This week I’ve been thinking about loving my daughter….
They say that true love in adoption does not always happen at first sight. I have been thinking these last few days about whether this was true for me or not.
From the first viewing of my daughter’s profile on LinkMaker I was drawn to her cheeky, infectious smile before I’d even read her profile properly. To be honest, once I read her profile I wasn’t sure, and took some time to really believe we could be compatible (I do think this may have been because I still had another child on my mind, and I needed to mentally and emotionally move on from them before I could commit to another). As we found out more about her, the good feelings grew, and I was falling for her. The videos and photos we saw really brought her and her beautiful personality to life. By the time we got to the matching panel I was fully committed to her, but did I love her? Difficult to say as unlike giving birth to her, I didn’t grow and nuture her inside me. I remember being quite emotional in the matching panel, and I think this is where I first realised I wanted to love and protect her as if she was already mine.
I loved her from first meeting her, who couldn’t though? she was amazing. But did I really love her? Intros was a strange time, with all the emotions and exhaustion. I think it was only just dawning on me that I was going to be responsible for a little girl, and would be her mum for the rest of my life. We were lucky and had a problem free intro week (whilst she was still at the foster carers), so we had a lovely time going out for days out and playing. However, this was not real life, and when real life hit for sure, I found it hard. There were tantrums and testing behaviours. I really really missed my ‘old’ life with friends and work. We had long days to fill with an active toddler who didn’t nap. There were many tears from her and me, and at times I did wonder did I really, truly love her? this sweet but at times challenging little person? I sometimes felt that if I really loved her, I’d be a better mummy and be more gentle/understanding. But there were times of pure joy, seeing her beautiful smile, watching her achieve something new and being so proud with herself, and I was emotional with pride, and I knew I was really an truly falling in love with her. She is such a loving and forgiving little girl, that I feel that she’s taught me how to love so much more.

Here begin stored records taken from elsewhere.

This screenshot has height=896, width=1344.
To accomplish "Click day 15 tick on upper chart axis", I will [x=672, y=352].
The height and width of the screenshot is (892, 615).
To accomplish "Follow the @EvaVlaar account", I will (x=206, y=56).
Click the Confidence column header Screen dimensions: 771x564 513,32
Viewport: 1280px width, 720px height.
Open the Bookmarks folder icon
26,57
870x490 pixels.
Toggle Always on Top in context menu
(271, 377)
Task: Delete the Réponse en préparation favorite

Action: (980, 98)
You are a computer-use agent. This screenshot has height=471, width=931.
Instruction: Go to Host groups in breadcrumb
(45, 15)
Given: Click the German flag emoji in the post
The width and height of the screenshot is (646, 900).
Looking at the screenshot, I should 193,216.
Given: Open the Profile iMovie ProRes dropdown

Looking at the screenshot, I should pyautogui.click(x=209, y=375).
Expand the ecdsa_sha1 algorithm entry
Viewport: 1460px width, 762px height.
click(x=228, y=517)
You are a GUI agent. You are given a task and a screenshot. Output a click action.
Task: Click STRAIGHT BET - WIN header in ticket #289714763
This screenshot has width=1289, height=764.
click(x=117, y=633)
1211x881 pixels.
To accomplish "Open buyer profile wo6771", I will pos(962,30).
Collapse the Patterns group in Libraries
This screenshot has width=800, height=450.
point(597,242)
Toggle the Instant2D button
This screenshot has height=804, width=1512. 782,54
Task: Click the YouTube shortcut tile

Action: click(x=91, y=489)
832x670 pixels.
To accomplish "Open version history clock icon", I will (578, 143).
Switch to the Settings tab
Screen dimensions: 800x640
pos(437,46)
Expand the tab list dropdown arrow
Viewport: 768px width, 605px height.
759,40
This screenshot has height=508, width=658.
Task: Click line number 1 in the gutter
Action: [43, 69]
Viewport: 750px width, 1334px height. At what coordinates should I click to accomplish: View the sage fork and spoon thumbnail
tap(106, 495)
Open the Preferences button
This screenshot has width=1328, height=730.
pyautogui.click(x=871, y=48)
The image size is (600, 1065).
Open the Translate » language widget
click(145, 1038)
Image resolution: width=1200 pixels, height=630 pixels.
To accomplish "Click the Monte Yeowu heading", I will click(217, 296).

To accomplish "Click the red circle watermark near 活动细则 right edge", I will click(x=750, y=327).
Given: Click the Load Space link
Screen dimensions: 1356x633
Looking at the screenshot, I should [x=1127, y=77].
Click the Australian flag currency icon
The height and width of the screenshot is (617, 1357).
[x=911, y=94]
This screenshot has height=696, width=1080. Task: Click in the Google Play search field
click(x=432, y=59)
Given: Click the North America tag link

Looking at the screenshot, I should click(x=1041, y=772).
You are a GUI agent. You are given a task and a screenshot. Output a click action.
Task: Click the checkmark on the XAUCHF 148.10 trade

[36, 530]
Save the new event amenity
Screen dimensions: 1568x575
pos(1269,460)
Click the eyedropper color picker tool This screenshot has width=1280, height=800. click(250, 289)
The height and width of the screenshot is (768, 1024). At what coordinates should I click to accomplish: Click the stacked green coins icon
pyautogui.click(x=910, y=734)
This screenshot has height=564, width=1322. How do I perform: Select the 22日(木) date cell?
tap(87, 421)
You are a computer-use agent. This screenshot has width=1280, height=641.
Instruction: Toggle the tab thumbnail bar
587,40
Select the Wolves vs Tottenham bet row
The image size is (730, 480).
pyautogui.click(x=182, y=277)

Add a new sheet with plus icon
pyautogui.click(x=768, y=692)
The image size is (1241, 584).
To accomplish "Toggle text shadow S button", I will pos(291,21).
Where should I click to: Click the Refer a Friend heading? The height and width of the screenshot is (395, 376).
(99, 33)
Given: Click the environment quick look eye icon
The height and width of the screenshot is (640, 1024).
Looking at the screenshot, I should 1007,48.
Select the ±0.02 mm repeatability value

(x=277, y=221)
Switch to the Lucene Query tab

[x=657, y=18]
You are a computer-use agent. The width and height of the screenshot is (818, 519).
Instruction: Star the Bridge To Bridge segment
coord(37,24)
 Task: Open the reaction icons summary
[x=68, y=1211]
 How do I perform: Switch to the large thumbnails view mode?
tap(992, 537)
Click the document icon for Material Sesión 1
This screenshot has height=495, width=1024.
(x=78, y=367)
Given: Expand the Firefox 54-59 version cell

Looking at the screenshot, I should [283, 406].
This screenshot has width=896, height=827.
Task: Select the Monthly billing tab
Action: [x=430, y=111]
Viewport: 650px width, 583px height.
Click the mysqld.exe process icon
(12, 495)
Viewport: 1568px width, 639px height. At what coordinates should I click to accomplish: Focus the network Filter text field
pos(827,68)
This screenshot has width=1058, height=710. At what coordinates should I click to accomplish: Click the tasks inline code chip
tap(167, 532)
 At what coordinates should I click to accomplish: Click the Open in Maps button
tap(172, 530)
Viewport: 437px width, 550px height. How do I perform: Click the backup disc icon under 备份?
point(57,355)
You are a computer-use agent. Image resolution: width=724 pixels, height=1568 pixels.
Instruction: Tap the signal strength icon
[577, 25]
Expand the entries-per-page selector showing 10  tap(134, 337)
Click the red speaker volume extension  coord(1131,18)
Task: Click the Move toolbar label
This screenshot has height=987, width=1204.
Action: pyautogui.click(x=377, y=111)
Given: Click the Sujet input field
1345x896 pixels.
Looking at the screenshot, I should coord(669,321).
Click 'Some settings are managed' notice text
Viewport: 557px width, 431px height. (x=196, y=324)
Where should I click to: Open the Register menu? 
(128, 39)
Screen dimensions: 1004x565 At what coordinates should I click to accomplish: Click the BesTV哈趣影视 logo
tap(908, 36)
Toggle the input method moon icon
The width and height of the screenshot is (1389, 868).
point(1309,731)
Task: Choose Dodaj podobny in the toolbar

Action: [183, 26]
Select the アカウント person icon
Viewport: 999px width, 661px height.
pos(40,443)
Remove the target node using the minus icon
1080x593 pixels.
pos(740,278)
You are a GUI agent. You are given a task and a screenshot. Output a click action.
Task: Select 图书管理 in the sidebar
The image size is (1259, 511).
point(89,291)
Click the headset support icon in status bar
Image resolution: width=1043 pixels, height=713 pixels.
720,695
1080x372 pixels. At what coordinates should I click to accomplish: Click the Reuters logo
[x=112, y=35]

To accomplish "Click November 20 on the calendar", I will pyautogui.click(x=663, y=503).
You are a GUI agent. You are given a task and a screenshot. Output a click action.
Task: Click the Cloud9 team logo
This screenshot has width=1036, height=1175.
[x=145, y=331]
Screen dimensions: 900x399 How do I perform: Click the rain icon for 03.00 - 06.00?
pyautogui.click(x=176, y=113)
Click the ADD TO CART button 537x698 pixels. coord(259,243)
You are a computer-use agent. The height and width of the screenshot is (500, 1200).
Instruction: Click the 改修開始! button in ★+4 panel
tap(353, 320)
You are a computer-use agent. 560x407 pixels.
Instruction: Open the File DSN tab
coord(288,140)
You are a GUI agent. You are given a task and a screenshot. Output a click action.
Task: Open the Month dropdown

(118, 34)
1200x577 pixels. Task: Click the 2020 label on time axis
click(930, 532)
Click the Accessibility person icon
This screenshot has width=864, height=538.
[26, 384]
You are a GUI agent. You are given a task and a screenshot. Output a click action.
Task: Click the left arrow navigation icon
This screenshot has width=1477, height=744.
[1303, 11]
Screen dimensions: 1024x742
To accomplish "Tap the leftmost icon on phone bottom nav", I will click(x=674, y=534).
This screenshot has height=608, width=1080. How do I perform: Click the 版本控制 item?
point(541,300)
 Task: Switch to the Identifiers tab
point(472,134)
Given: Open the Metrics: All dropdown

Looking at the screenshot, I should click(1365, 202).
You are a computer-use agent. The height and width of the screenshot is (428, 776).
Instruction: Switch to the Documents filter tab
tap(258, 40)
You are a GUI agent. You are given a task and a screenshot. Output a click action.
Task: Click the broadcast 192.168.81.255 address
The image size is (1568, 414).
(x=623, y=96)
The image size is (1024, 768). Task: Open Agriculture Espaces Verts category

This week has been a good week, I’ve tried really hard to be patient and relax a bit. It’s really helped, and it’s made me realise that she is so mine, and I love her so much. Of course there have been less easy times this week, but I think my desire to show her how much I love her has helped me to be calm and more loving. I realise that when I don’t get it right, that feeling of failure (still working on trying not to feel a failure all the time when it doesn’t go to plan) is in some ways a good thing. It shows I care, and am doing what every parent does, in that they love their child so much they want to strive to get it right.
I think the point at which I knew I really & truly unconditionally loved my precious daughter was the other night (7months after placement) when she was terrified of being taken away from us. I was almost crying myself as I could’t make it better for her. All I could do was hold her, cuddle her and reassure her that she was going no where. My heart broke for her, and I knew then I absolutely do love her, and will do anything I can to protect and nurture her. She did eventually settle and fell asleep next to me, and it was the best feeling in the world. I was a Mummy who’s child loved and trusted me so much she (eventually) felt safe to go to sleep.